No ano passado, foram notificados 272 acidentes envolvendo quatis no PNI. Os dados são da Divisão de Epidemiologia da Secretaria Municipal da Saúde (SMSA). As vítimas são encaminhadas ao ambulatório instalado dentro do parque para avaliação e assepsia do ferimento, e depois orientadas a procurar a Unidade de Pronto Atendimento (UPA) 24h, onde recebem soro e vacina antirrábica. “No ano passado, 30% dos turistas atacados não procuraram o serviço de saúde, um risco já que esses animais podem transmitir a raiva”, disse a enfermeira Adriana Izuka.

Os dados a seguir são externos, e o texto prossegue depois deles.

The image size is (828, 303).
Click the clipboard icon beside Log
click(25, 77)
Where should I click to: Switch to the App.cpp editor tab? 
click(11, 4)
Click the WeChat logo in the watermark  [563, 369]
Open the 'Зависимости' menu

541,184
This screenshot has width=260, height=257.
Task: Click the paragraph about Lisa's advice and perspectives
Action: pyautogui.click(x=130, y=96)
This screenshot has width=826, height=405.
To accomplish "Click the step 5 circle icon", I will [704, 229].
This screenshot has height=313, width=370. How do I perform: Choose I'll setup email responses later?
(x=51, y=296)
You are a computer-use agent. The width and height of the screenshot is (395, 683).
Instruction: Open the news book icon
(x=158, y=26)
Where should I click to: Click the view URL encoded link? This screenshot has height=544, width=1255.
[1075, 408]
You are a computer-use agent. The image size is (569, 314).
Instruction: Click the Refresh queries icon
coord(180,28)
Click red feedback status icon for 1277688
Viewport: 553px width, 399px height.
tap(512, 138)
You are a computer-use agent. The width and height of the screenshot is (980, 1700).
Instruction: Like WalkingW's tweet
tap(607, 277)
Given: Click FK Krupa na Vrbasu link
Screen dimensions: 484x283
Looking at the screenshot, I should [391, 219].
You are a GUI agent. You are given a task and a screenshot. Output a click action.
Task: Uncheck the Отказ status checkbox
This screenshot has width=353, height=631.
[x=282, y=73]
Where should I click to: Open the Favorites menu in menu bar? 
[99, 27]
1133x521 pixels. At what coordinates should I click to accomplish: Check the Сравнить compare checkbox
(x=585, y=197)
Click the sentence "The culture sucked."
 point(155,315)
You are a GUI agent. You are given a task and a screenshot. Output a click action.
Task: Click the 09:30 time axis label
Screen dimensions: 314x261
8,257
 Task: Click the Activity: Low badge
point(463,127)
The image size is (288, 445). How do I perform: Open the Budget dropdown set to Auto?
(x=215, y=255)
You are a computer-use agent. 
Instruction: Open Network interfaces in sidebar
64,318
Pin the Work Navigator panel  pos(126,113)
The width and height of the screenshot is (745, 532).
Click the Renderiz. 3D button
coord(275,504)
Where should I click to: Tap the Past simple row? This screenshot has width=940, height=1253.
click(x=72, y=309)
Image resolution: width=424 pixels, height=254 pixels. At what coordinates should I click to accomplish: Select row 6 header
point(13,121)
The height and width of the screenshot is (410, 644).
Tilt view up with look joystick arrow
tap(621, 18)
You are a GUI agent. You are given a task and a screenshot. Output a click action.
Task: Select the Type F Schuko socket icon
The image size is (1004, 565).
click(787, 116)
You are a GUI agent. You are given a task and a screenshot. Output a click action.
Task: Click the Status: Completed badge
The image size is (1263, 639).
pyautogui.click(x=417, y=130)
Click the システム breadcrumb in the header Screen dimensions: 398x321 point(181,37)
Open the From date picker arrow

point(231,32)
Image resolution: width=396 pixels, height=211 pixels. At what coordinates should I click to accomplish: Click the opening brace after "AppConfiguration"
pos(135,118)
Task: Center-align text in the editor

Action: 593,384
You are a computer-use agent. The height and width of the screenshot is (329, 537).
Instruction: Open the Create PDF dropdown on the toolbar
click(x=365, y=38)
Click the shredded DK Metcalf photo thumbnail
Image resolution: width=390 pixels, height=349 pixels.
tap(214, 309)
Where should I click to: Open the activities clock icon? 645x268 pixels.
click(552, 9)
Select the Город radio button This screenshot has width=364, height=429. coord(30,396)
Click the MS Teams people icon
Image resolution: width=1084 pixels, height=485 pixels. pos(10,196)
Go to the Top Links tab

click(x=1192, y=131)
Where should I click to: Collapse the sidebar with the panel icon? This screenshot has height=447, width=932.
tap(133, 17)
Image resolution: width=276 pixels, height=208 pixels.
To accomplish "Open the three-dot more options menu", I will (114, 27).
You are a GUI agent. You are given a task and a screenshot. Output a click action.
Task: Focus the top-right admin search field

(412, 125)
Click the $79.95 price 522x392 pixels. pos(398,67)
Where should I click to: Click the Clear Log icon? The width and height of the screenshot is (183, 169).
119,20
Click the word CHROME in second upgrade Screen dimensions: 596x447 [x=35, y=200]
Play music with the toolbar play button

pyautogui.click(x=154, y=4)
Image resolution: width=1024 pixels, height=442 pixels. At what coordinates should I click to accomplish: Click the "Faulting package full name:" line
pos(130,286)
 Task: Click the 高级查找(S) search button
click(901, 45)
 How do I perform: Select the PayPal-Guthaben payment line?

O levantamento da SMSA mostra que 189 turistas buscaram atendimento médico na UPA no ano passado. Foram 52 visitantes estrangeiros e 137 brasileiros que foram arranhados ou mordidos por quatis. O índice é 24% maior que em 2014, quando foram registrados 152 atendimentos, e 80% maior que o número registrado em 2013, quando 105 pessoas foram atacadas por quatis e procuraram a unidade de saúde. “Os visitantes devem evitar contato com os quatis e manipular alimentos perto deles, protegendo-se da raiva que é uma doença letal”, reforçou Adriana.

A estudante de veterinária Victória Antunes visitou o PNI em junho do ano passado. No site que ela mantém na internet, descreveu a experiência de ser atacada por um quati, justamente por causa de comida. “Durante a trilha, comprei três picolés e estava com eles na mão quando um bando de quatis me abordou. Em questão de segundos um deles conseguiu pular na minha perna, me ferindo ao cravar suas unhas, deixando arranhões. O grande problema disso é a raiva, uma doença causada pelo vírus da raiva, que pode ser transmitida por mordedura e pela arranhadura de animais que a possuam”, declarou.

Para alertar os visitantes, a direção do PNI fixou placas de orientação nos principais pontos de acesso às Cataratas. Mesmo assim, muitos turistas atraem os quatis no intuito de tirar fotos, e acabam sendo atacados pelos animais silvestres.